**GIVEN PROBLEM**
Copy out every line of the entries below that contains the word "Task".
======== MATERIAL SUPPLIED ========
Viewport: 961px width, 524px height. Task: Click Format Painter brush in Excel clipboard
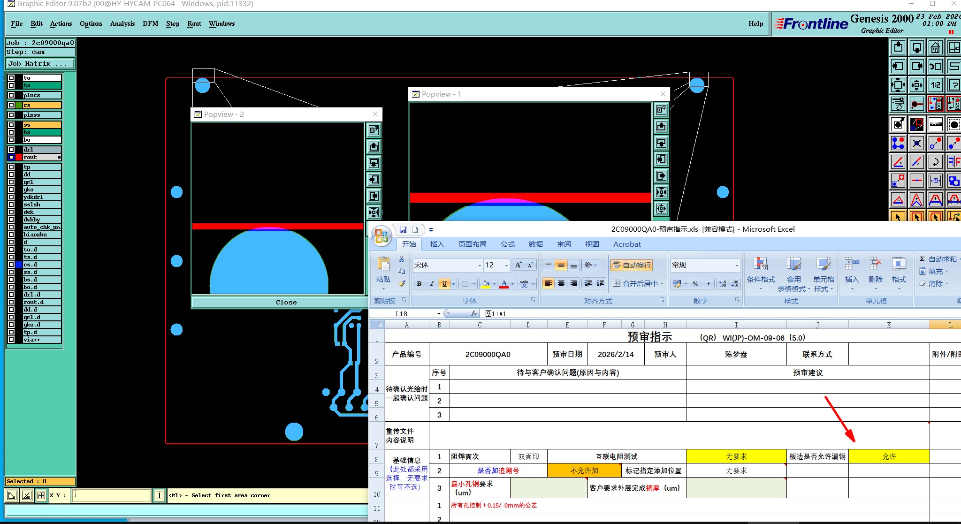tap(402, 283)
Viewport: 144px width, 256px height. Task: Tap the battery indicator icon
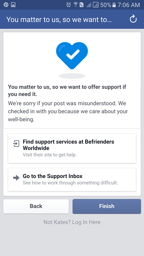coord(114,5)
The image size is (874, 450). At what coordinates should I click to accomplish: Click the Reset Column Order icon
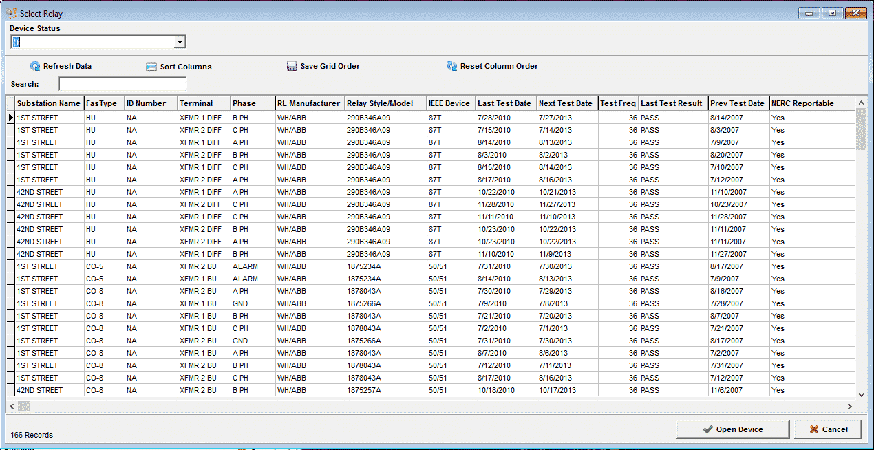[452, 67]
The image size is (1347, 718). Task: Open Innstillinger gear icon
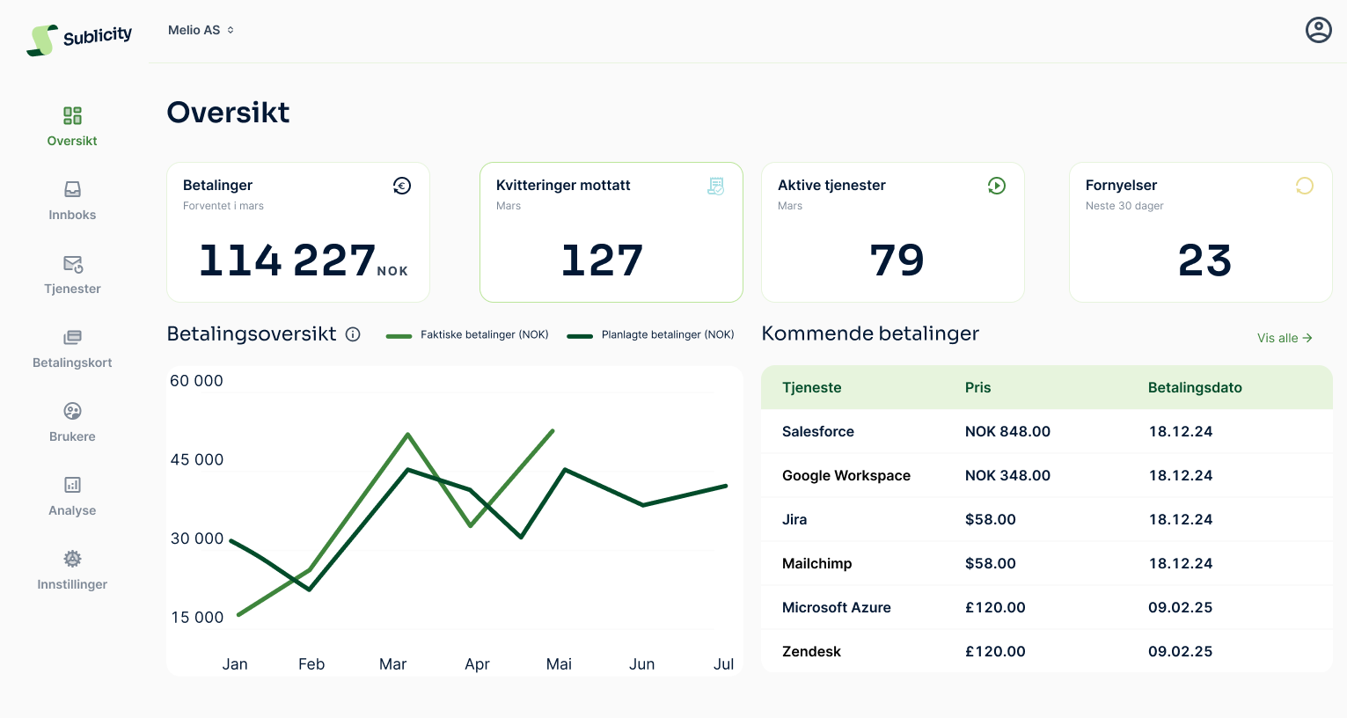tap(72, 559)
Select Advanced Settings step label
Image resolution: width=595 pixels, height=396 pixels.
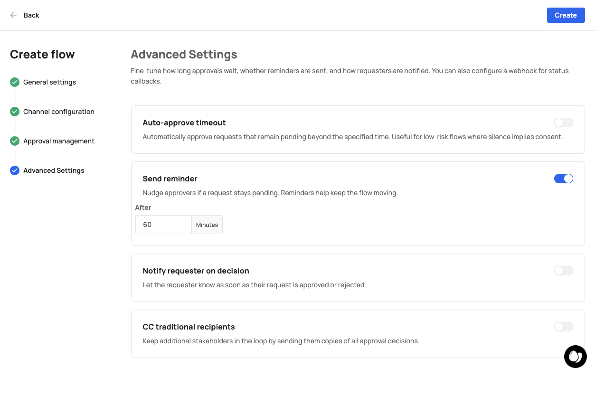[x=54, y=170]
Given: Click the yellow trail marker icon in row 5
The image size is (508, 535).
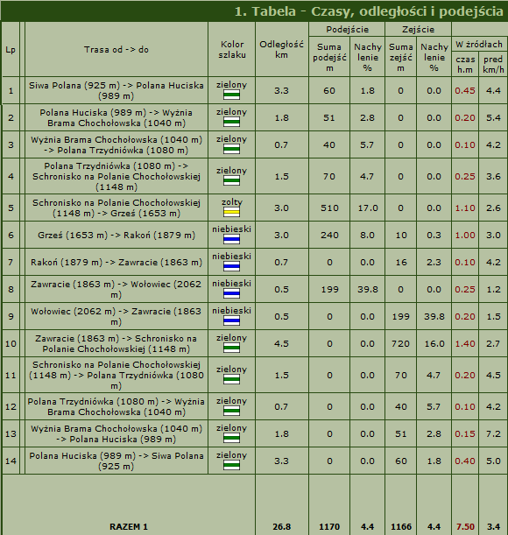Looking at the screenshot, I should coord(231,212).
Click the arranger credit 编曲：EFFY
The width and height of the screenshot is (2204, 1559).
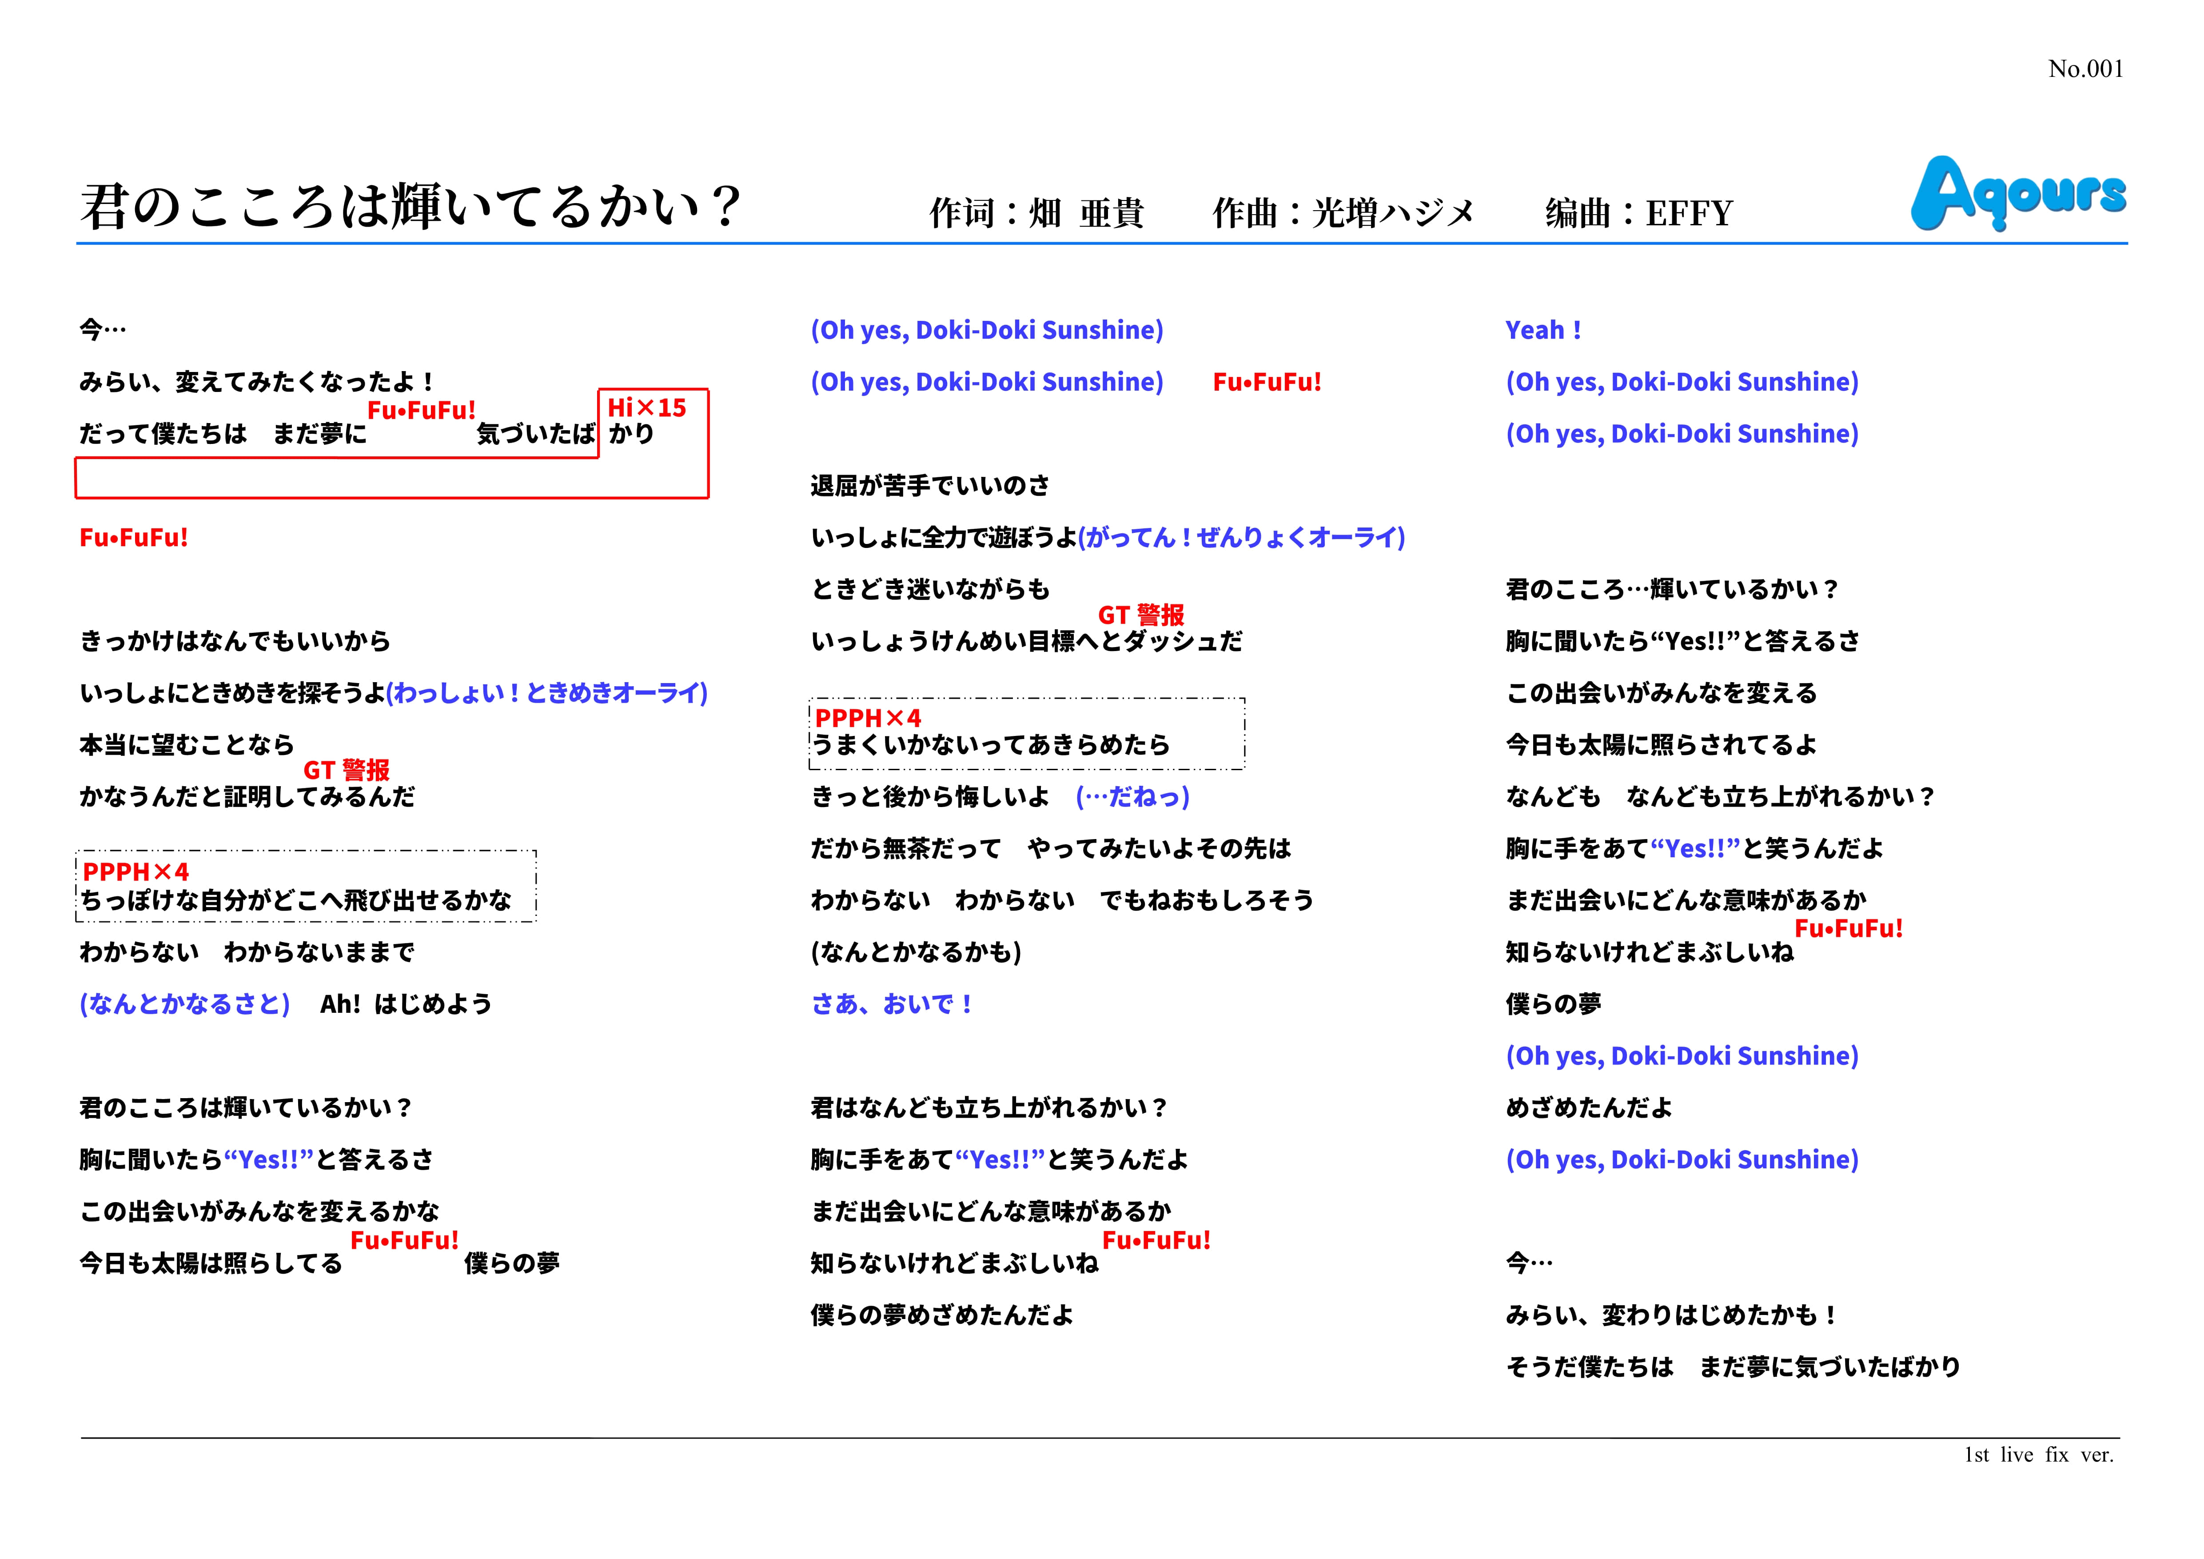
========
**FINAL RESULT**
Viewport: 961px width, 524px height. Task: Click Format Painter brush in Excel clipboard
Viewport: 144px width, 256px height. Task: Tap the battery indicator icon
The image size is (1347, 718). Task: Open Innstillinger gear icon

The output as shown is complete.